So it’s been awhile since my last post, and I’m sorry about that! Ideally I would like to post tons of exciting and awesome recipes all the time, but I’ve just realised that it’s not optimal for me to have those kinds of expectations about myself. Because to be honest, I don’t like experimenting too much in the kitchen.. I like to stick to the food I know and love. And I’m totally a creature of habit when it comes to food! When I find something I like I will make it again and again. So instead of trying to make this blog something that it’s not, I’m just going to keep it more ‘causal’ for now. My blog should reflect me for who I am, and not what my mind want’s me to be – meaning I don’t have to come up with fancy recipes if I don’t feel like it.
Okay enough ramble. Just because I haven’t come up with something new and exciting lately, I can still share my absolute favourite thing to eat right now: OATMEAL! I know, doesn’t sound too exciting huh? But it actually is. I’m kind of fussy when it comes to oatmeal… I don’t like my oats thin and watery, I like them thick and creamy and with amazing flavour! It has taken me a while to perfect my oatmeal recipe to my liking, so even though there’s tons of oatmeal recipes out there, I thought I would still share how I make it! All vegan, full of fibre and nutrients and really satisfying!

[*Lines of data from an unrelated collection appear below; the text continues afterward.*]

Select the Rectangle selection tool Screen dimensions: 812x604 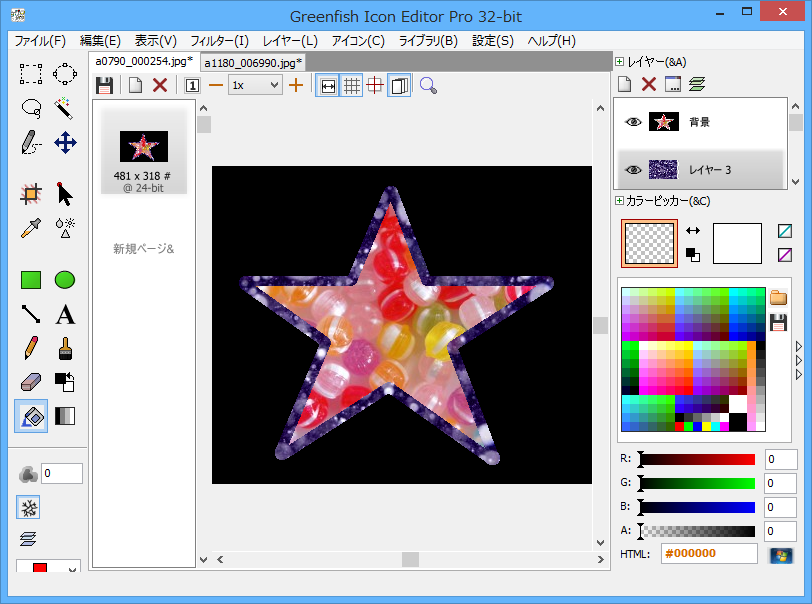click(31, 73)
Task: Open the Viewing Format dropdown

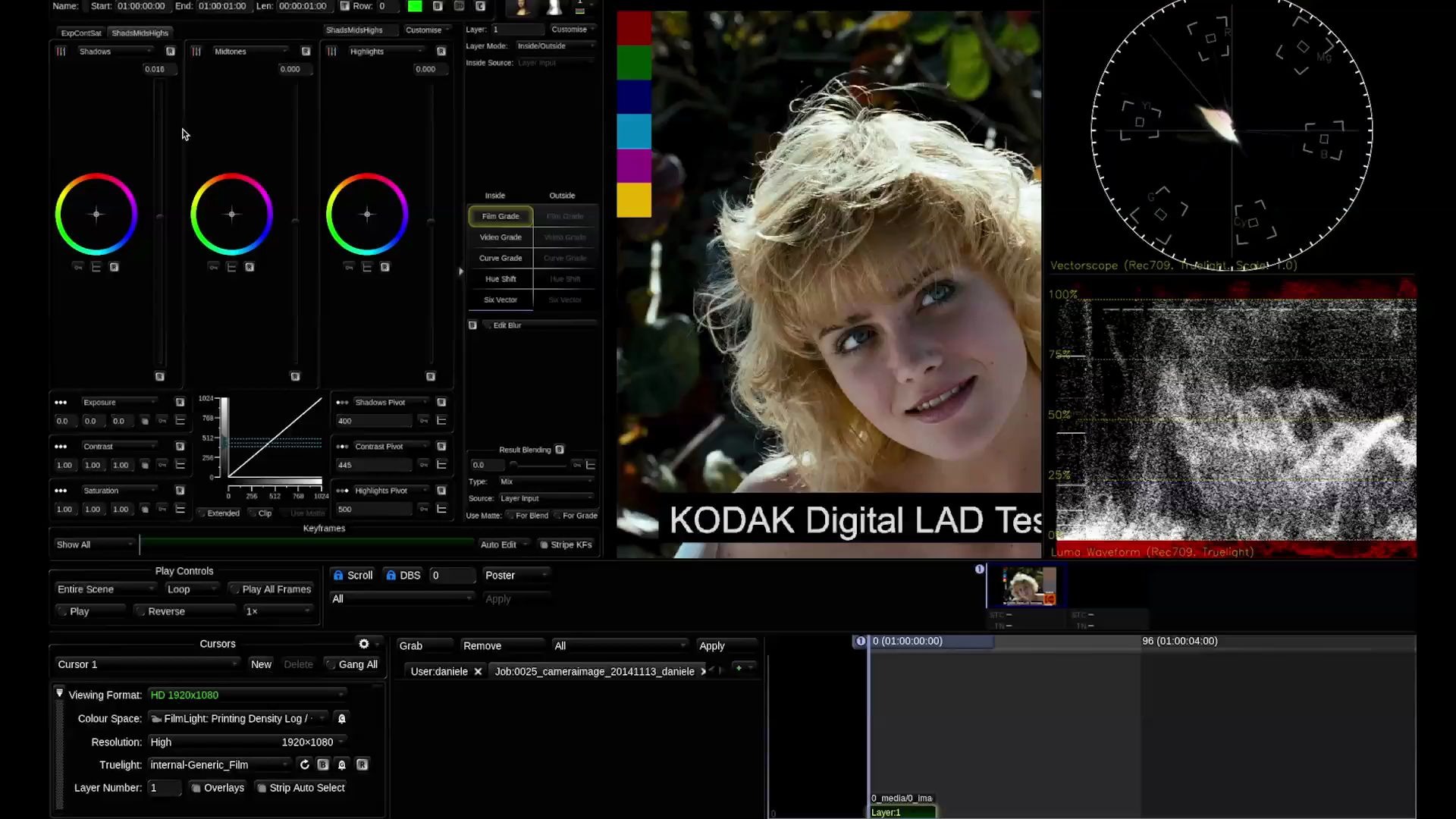Action: [246, 695]
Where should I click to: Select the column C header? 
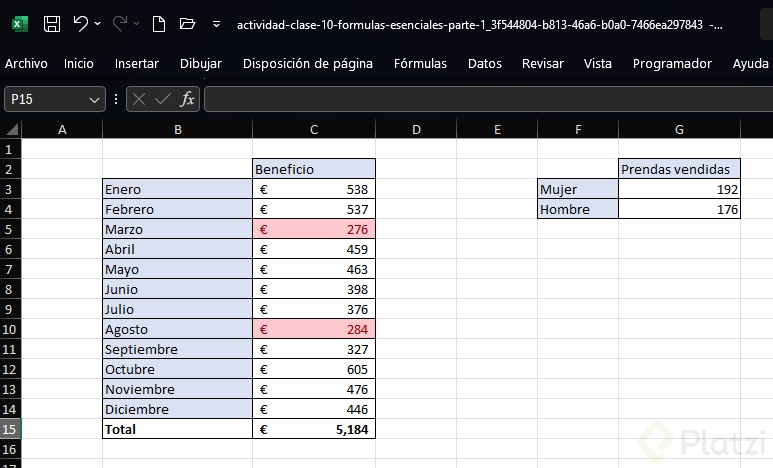[314, 129]
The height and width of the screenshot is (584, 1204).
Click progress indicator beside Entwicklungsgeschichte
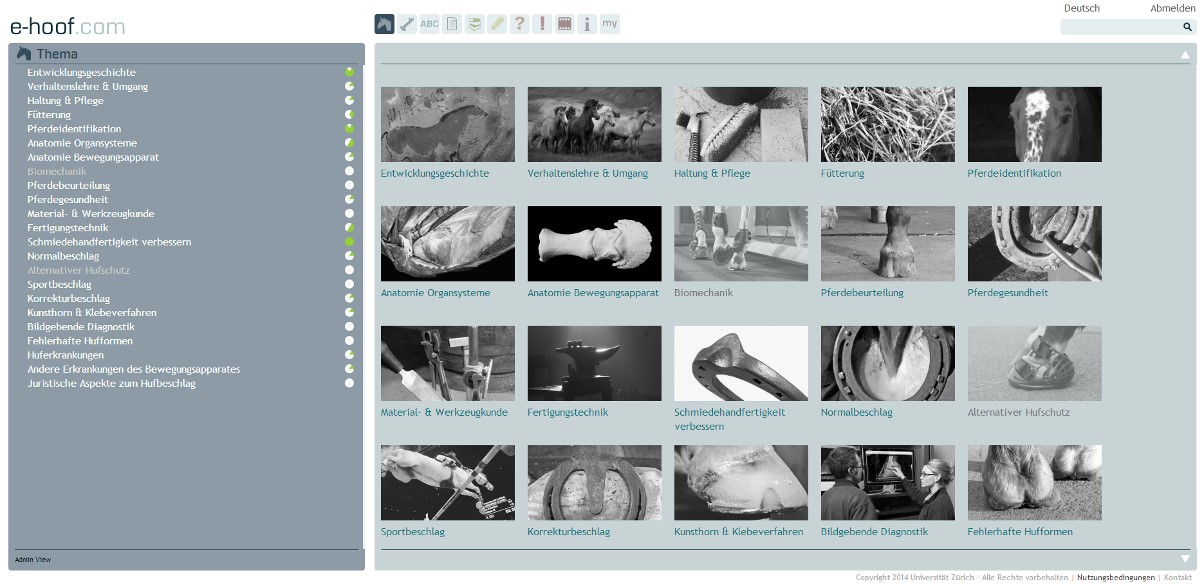[x=350, y=73]
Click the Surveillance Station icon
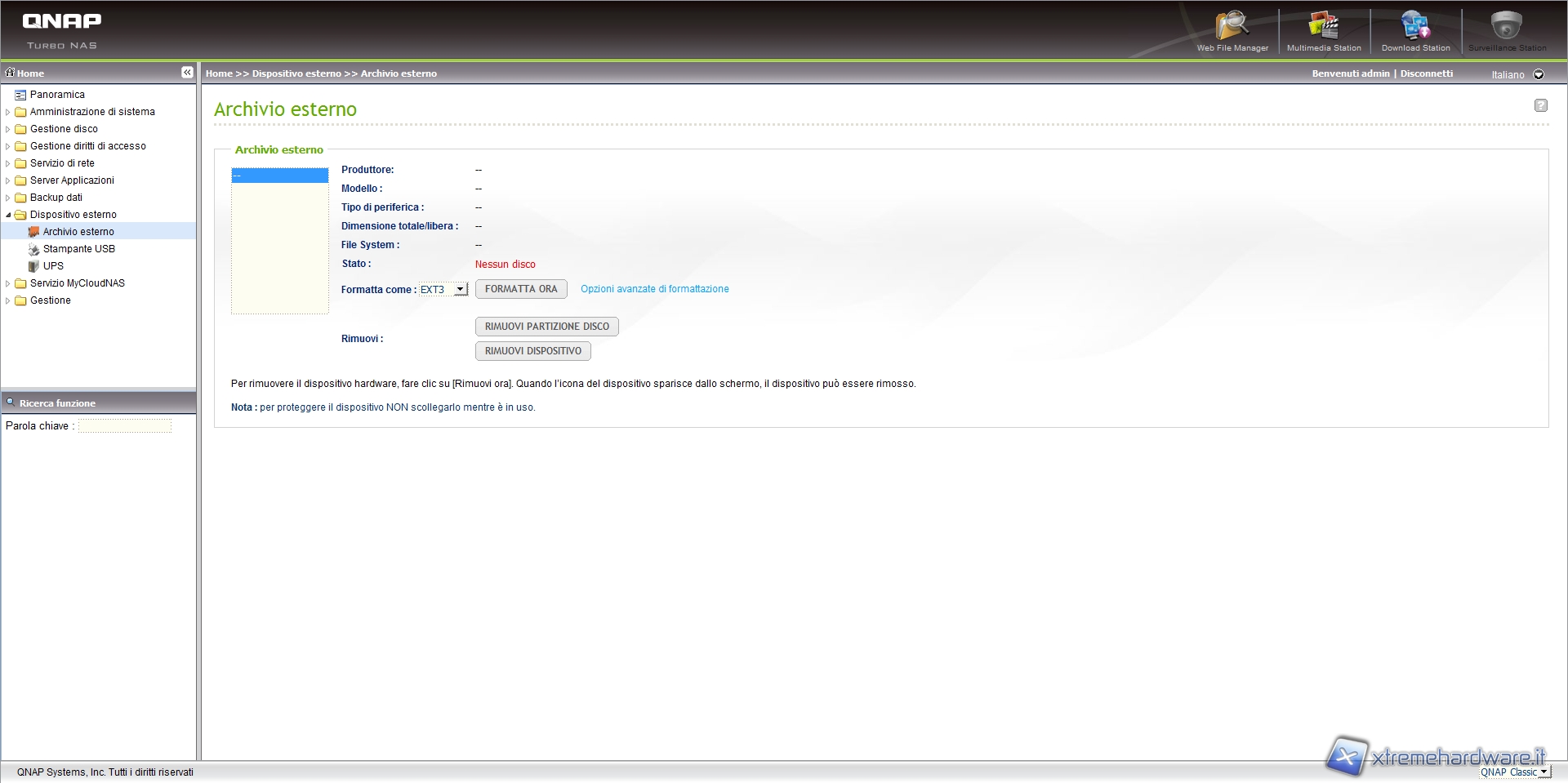Image resolution: width=1568 pixels, height=783 pixels. click(1507, 31)
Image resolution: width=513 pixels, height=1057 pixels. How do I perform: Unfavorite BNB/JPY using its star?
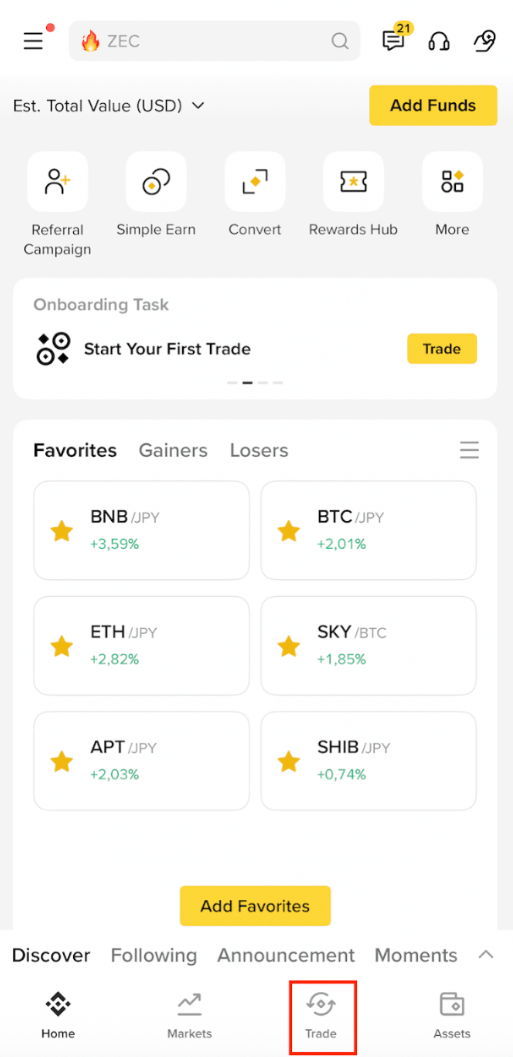pyautogui.click(x=62, y=531)
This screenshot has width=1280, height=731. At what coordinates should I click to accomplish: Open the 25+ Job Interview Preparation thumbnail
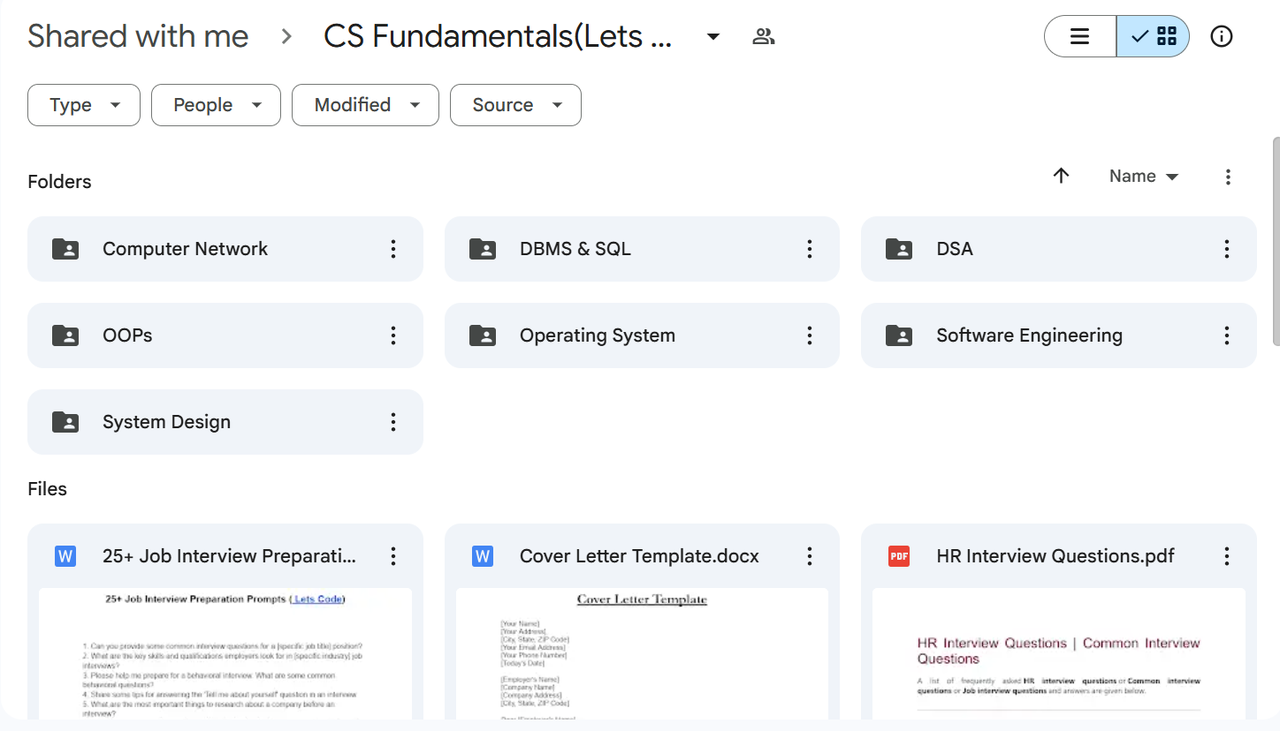(225, 653)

The trick to make the oatmeal really flavourful is using a really ripe banana. Seriously, don’t be afraid of those ugly looking, almost black bananas when you’re making this! It’s just like making banana bread, the more overripe the bananas are, the better and sweeter the finished product will be. I also use copious amounts of cinnamon in there because I love it so much.. Haha! Just use how much you prefer.
I’ve also had a huge obsession with oat milk lately, or in particular this brand. The only ingredients are oats, water and sea salt and it’s so creamy, tasty and perfect. Highly recommended! But offcourse you could use any other milk in this recipe such as almond, soy or rice.
Ingredients: (1 person)
- 1/2 cup rolled oats (not quick oats)
- 1 banana
- 1 tsp. chia seeds
- 1 tbsp. cinnamon
- 1 tsp. vanilla powder OR 1/2 vanilla bean, seeds scraped
- 1 1/2 cup water + 1/2 cup non-dairy milk
Place the water in a pot and turn up the heat until it boils. Add the oats and stir.
Lower the heat to medium and let the oats simmer in the water for about 5 minutes.
In the meantime, mash your banana well and mix it with the chia seeds, cinnamon and vanilla.
Check your oats. They should have soaked up a lot of the water at this point. Now add the banana-chia mixture and milk. Stir to combine.
Set your heat to low and cover the pot. Leave your oats to simmer for 5-7 more minutes, and stir a few times in between.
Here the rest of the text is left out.